Oh, me? I've been busy running marathons, living the expat life, and all that stuff I used to do when I wrote here. Actually not marathons. Triathlons. Ooh, or those Tough Mudder races. I totally do those.

Or..... maybe I do a yoga class every once in a while and pat myself on the back when I walk more than a couple blocks.

But I live in a really exciting place that is...

Actually, I live in Washington, DC, in a 100+ year old row house that we are sinking all our money into fixing up.

But, truth? Even though I'm as out of shape as I've ever been, and even though I haven't used my passport since 2013 (which I find a little tragic), I'm pretty busy.

Meet the new cast members who keep me on my toes:

*Eva, who is currently five and a half (don't say 5). Eva is one of the most happy, fun and outgoing people I know.
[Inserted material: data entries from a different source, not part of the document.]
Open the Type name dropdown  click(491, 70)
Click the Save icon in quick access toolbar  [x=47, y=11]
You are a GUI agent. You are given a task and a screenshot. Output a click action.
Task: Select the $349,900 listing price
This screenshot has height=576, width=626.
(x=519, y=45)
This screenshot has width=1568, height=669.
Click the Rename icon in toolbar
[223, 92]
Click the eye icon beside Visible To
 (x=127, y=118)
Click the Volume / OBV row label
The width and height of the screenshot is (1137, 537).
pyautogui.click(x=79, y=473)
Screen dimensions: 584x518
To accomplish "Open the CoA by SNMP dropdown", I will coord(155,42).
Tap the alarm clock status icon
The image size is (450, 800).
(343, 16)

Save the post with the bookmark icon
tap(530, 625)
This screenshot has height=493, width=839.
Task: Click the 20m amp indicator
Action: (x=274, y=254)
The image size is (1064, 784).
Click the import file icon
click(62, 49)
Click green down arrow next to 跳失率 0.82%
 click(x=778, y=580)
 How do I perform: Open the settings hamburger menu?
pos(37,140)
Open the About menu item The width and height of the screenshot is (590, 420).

She uses her whole body to smile, always shares the last bit of her treat, and sets her entire life to song (often ones that she makes up as she goes along). And since she was a baby she has had an amazing ability to push my buttons exactly up to the point where I'm almost ready to throw her out the window—but not one bit further.

(This is Eva on her first ever roller coaster, during a recent vacation in California. That is Theo, next to her. I was safely on the ground. I hate roller coasters.)

*Lena, who is nearly one and a half and already grabbing onto life with both hands. She taught herself to crawl at 5 months, to walk at 10 months, and to climb I don't even know when (at birth?). She wants what she wants, and she isn't going to wait for anyone to hand it to her.

(One of my favorite examples this one, when she saw the open jar of peanut butter on the counter. She was maybe 11 months? She pushed over the stool, climbed up, found a spoon, and started scooping.)

But if you're a grownup and she doesn't know you, she will 100% hide behind my knees or leap into my arms if you come near.

"What? People are scary. Excuse me, I have a light fixture to dangle from."